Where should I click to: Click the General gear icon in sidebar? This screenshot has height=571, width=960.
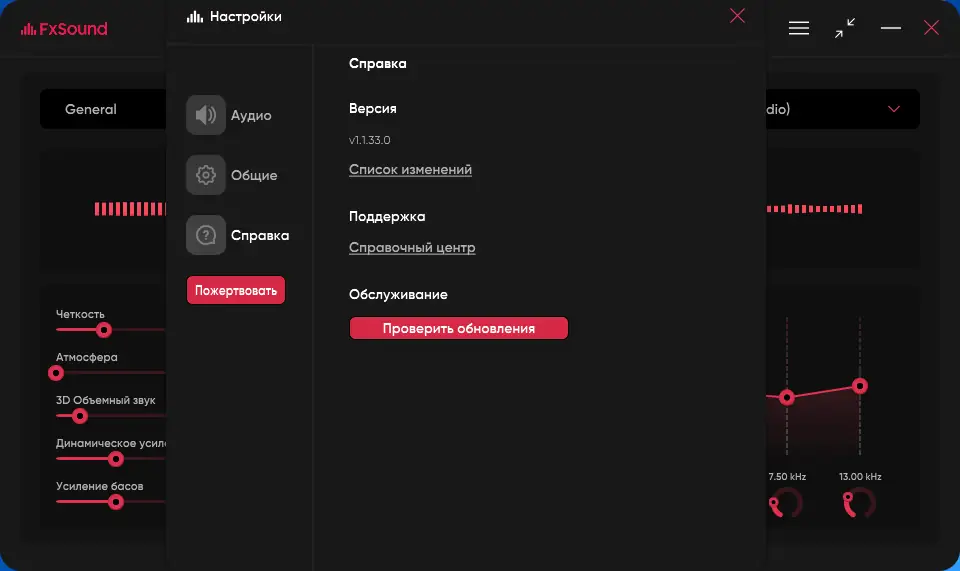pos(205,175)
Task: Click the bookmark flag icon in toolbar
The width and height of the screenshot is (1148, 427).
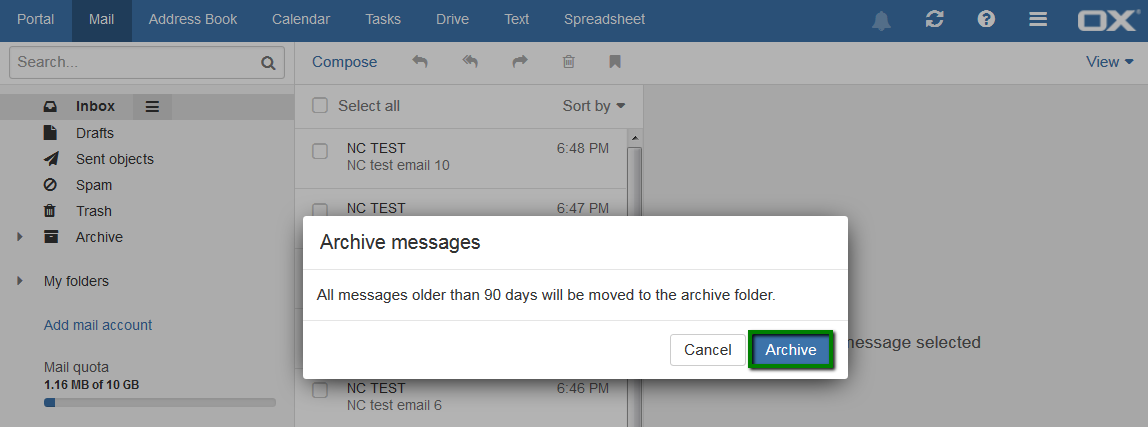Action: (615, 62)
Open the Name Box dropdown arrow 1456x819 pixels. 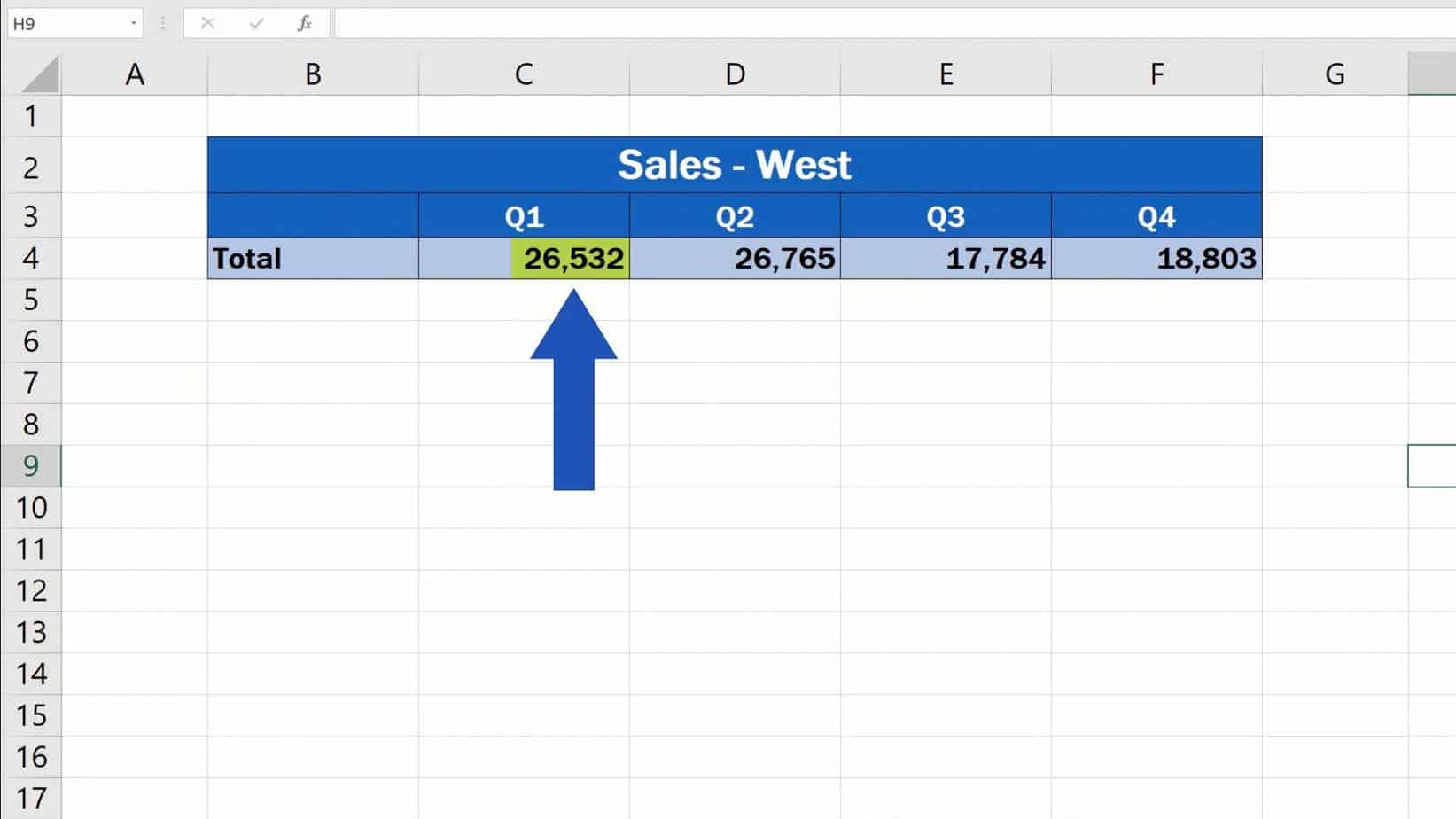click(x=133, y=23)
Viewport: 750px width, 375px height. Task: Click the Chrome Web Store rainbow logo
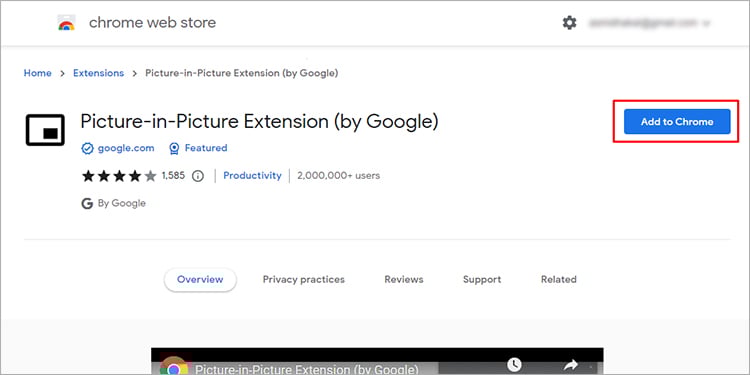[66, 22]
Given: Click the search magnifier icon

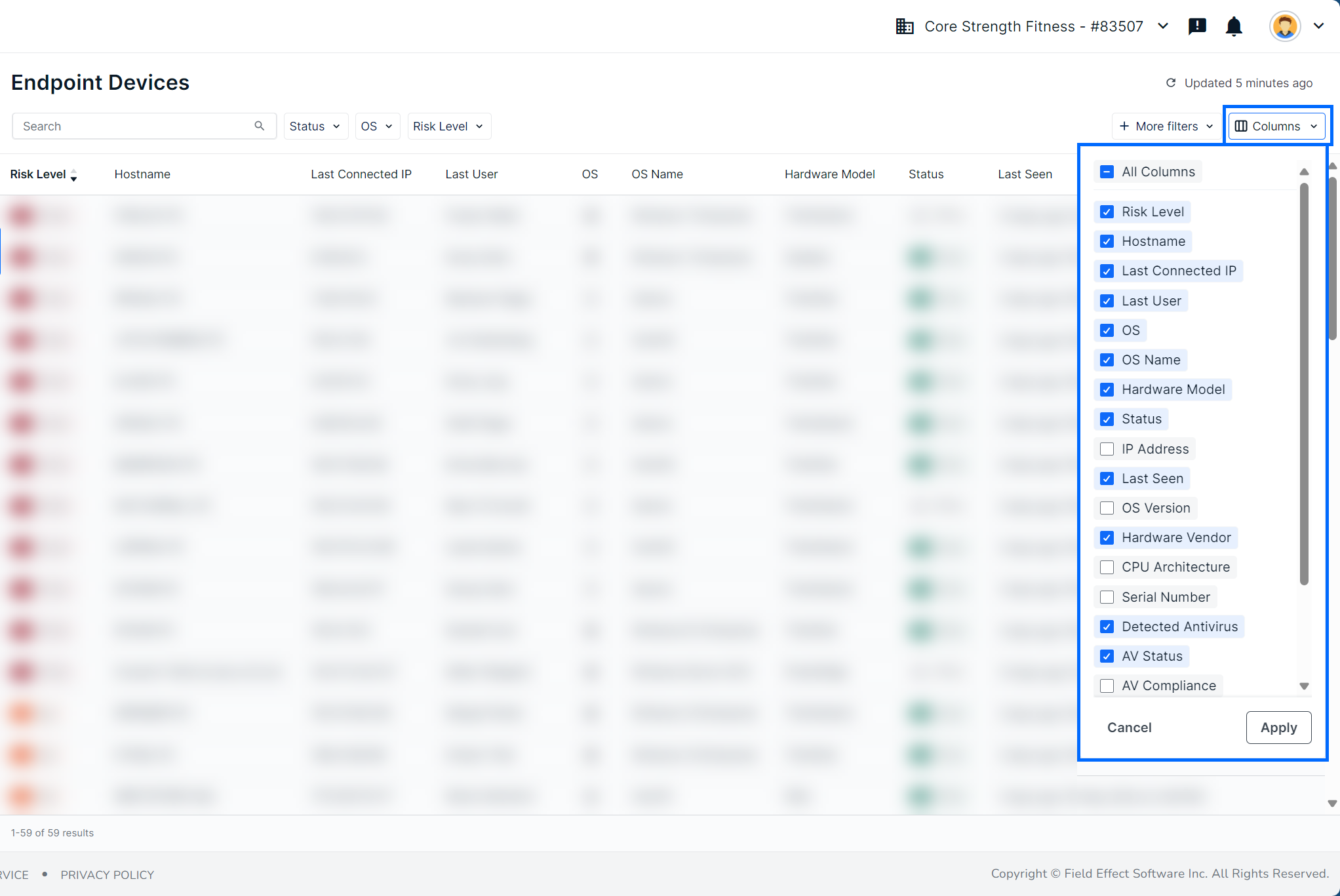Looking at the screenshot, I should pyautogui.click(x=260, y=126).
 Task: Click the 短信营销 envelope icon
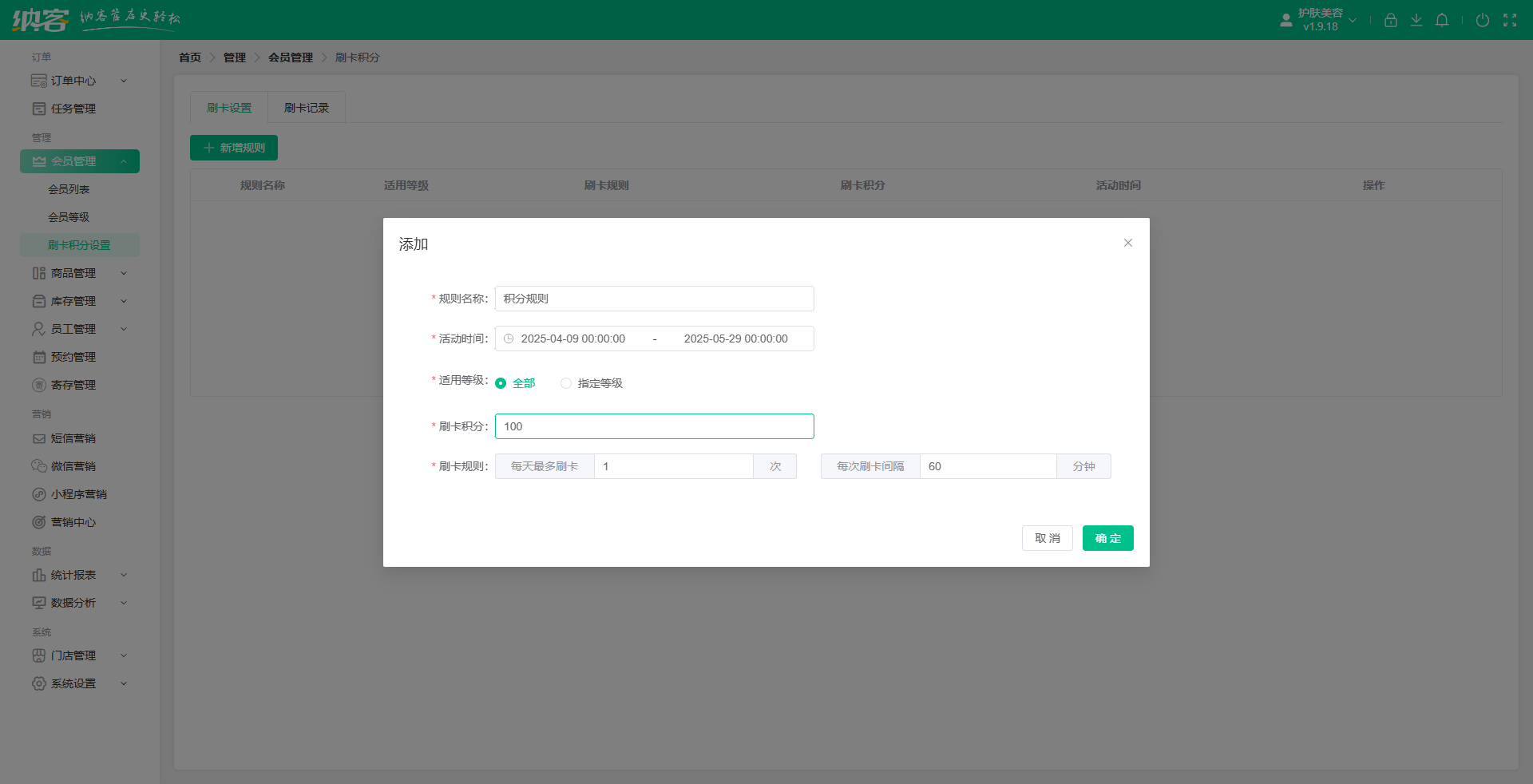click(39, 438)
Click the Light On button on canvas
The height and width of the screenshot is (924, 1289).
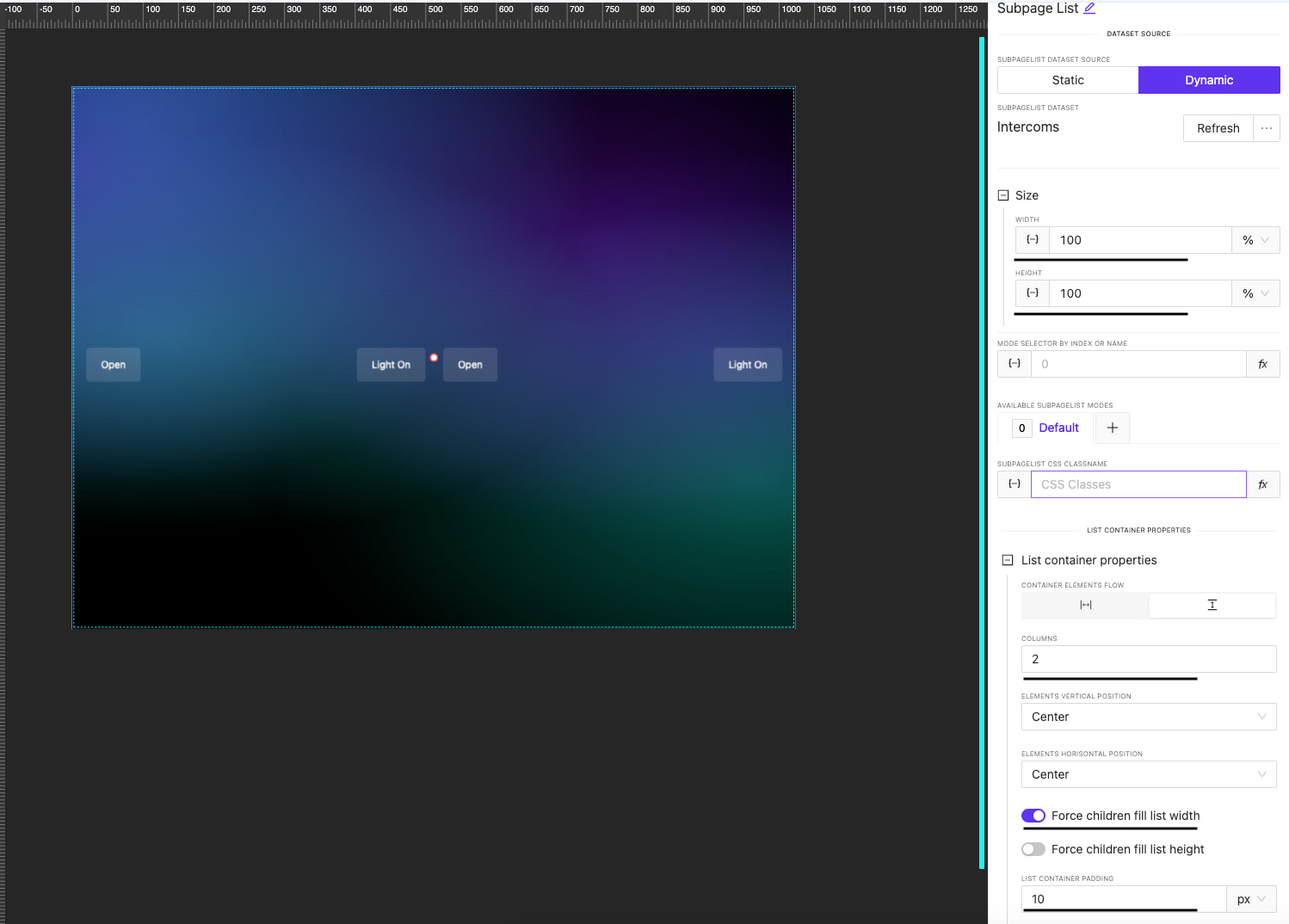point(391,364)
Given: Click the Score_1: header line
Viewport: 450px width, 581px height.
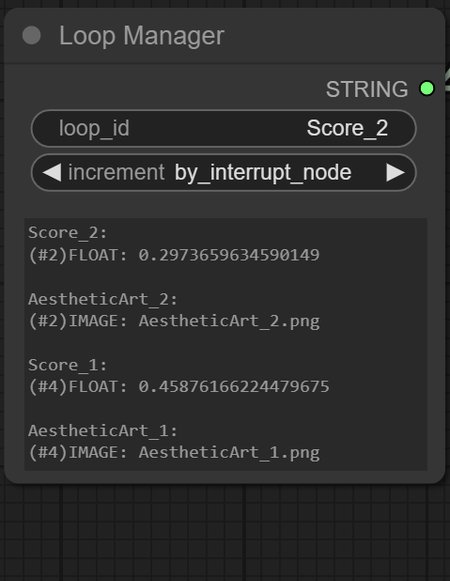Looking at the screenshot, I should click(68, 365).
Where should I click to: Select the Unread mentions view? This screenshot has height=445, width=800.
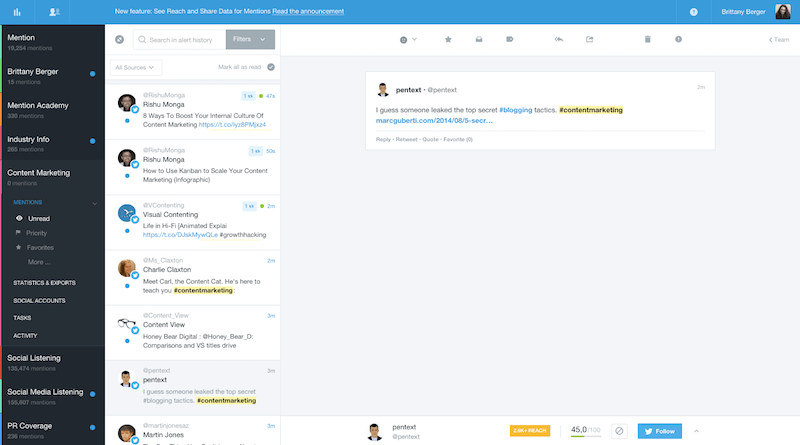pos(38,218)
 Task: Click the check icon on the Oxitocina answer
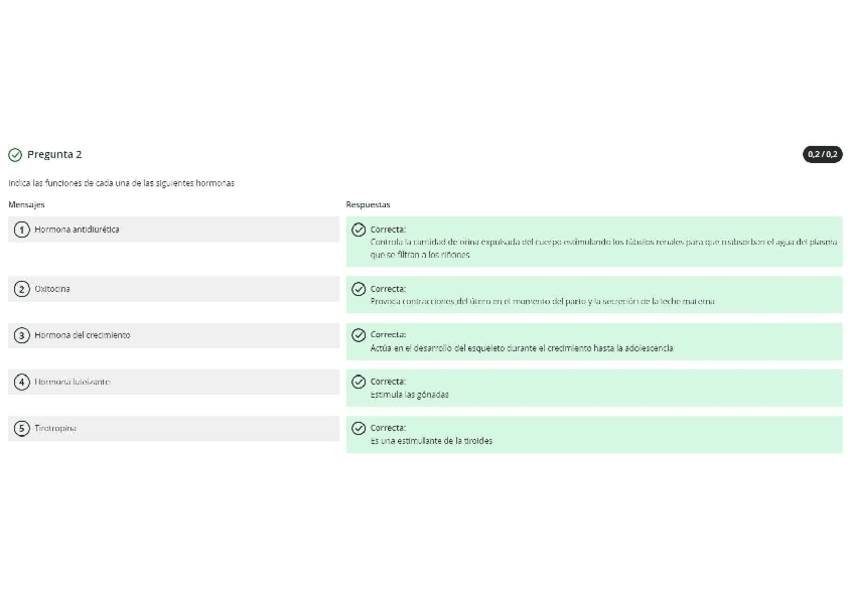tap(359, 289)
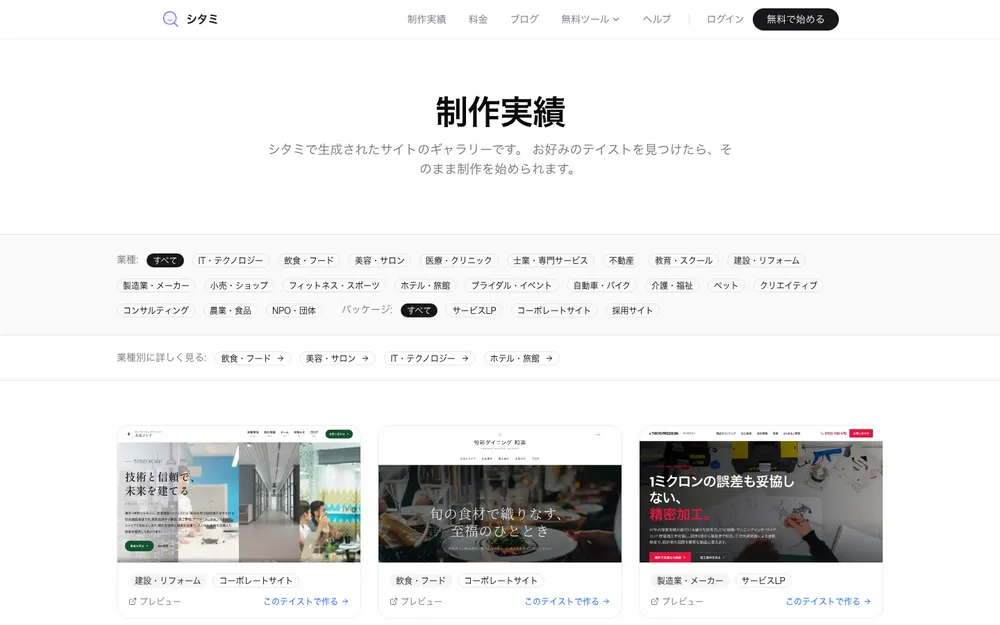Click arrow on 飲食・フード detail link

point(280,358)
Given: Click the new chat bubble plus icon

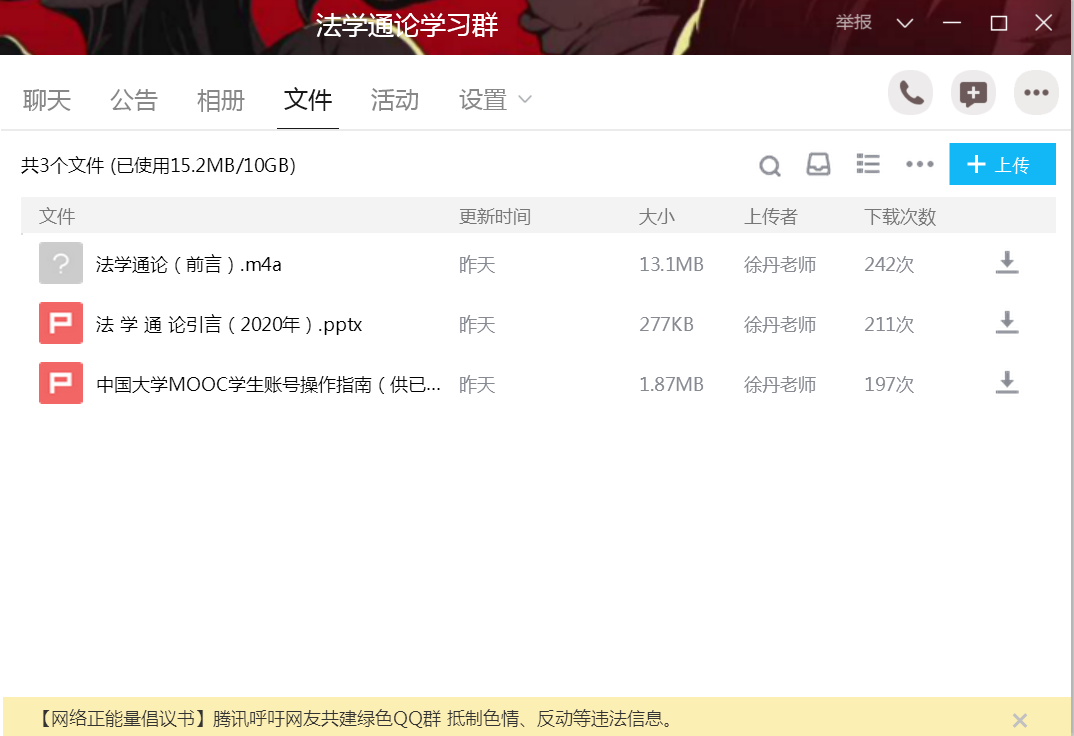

....

Rewrite the data from the line containing "Task: Click the check" through the end of the data, substituting "checkmark icon" for "check icon" and changing nothing else. Leave the pictures out of your answer.

* Answer to this task
 Task: Click the checkmark icon on the Oxitocina answer
tap(359, 289)
Click arrow on 飲食・フード detail link

point(280,358)
Given: Click the new chat bubble plus icon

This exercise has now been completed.